● Source records:
--- START ---
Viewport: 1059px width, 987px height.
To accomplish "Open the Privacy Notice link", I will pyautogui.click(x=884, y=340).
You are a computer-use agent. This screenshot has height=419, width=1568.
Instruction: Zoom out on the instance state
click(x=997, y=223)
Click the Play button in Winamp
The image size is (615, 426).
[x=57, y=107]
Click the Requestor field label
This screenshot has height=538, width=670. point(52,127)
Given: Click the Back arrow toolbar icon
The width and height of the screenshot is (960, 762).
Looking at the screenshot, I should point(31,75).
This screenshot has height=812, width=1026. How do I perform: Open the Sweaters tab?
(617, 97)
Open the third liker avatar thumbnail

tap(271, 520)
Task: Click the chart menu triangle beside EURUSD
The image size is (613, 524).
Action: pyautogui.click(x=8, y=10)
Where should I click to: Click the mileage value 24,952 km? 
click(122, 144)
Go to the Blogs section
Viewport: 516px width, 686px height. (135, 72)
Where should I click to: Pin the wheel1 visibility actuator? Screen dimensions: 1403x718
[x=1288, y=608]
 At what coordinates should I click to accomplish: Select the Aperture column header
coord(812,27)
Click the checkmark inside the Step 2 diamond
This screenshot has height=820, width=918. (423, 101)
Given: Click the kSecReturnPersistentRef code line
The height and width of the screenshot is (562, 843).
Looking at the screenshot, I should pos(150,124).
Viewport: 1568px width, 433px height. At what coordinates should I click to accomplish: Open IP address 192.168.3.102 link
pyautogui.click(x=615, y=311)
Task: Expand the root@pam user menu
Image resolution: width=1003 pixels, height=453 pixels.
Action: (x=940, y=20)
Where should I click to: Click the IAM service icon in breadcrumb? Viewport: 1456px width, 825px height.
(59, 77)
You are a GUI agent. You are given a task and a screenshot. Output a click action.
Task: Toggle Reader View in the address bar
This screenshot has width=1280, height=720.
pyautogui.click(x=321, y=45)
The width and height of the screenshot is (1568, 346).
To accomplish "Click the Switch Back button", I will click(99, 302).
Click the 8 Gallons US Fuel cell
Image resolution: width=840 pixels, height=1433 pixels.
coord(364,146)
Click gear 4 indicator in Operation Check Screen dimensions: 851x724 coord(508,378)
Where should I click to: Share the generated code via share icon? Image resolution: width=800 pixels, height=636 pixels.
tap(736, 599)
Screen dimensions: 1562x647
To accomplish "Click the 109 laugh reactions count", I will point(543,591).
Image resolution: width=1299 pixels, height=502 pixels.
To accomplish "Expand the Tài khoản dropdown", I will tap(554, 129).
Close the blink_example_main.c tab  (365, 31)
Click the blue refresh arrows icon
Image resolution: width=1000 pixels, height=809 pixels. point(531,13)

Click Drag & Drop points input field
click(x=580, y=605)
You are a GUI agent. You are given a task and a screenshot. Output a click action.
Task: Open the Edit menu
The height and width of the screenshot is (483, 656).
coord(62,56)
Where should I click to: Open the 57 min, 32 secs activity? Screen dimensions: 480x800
--- END ---
● About this task: Every record above needs to be returned in full, exactly.

● Exercise solution:
Viewport: 1059px width, 987px height.
To accomplish "Open the Privacy Notice link", I will pyautogui.click(x=884, y=340).
You are a computer-use agent. This screenshot has height=419, width=1568.
Instruction: Zoom out on the instance state
click(x=997, y=223)
Click the Play button in Winamp
The image size is (615, 426).
[x=57, y=107]
Click the Requestor field label
This screenshot has height=538, width=670. point(52,127)
Given: Click the Back arrow toolbar icon
The width and height of the screenshot is (960, 762).
Looking at the screenshot, I should point(31,75).
This screenshot has height=812, width=1026. How do I perform: Open the Sweaters tab?
(617, 97)
Open the third liker avatar thumbnail

tap(271, 520)
Task: Click the chart menu triangle beside EURUSD
The image size is (613, 524).
Action: pyautogui.click(x=8, y=10)
Where should I click to: Click the mileage value 24,952 km? 
click(122, 144)
Go to the Blogs section
Viewport: 516px width, 686px height. (135, 72)
Where should I click to: Pin the wheel1 visibility actuator? Screen dimensions: 1403x718
[x=1288, y=608]
 At what coordinates should I click to accomplish: Select the Aperture column header
coord(812,27)
Click the checkmark inside the Step 2 diamond
This screenshot has height=820, width=918. (423, 101)
Given: Click the kSecReturnPersistentRef code line
The height and width of the screenshot is (562, 843).
Looking at the screenshot, I should pos(150,124).
Viewport: 1568px width, 433px height. At what coordinates should I click to accomplish: Open IP address 192.168.3.102 link
pyautogui.click(x=615, y=311)
Task: Expand the root@pam user menu
Image resolution: width=1003 pixels, height=453 pixels.
Action: (x=940, y=20)
Where should I click to: Click the IAM service icon in breadcrumb? Viewport: 1456px width, 825px height.
(59, 77)
You are a GUI agent. You are given a task and a screenshot. Output a click action.
Task: Toggle Reader View in the address bar
This screenshot has width=1280, height=720.
pyautogui.click(x=321, y=45)
The width and height of the screenshot is (1568, 346).
To accomplish "Click the Switch Back button", I will click(99, 302).
Click the 8 Gallons US Fuel cell
Image resolution: width=840 pixels, height=1433 pixels.
coord(364,146)
Click gear 4 indicator in Operation Check Screen dimensions: 851x724 coord(508,378)
Where should I click to: Share the generated code via share icon? Image resolution: width=800 pixels, height=636 pixels.
tap(736, 599)
Screen dimensions: 1562x647
To accomplish "Click the 109 laugh reactions count", I will point(543,591).
Image resolution: width=1299 pixels, height=502 pixels.
To accomplish "Expand the Tài khoản dropdown", I will tap(554, 129).
Close the blink_example_main.c tab  (365, 31)
Click the blue refresh arrows icon
Image resolution: width=1000 pixels, height=809 pixels. point(531,13)

Click Drag & Drop points input field
click(x=580, y=605)
You are a GUI agent. You are given a task and a screenshot. Output a click action.
Task: Open the Edit menu
The height and width of the screenshot is (483, 656).
coord(62,56)
Where should I click to: Open the 57 min, 32 secs activity? Screen dimensions: 480x800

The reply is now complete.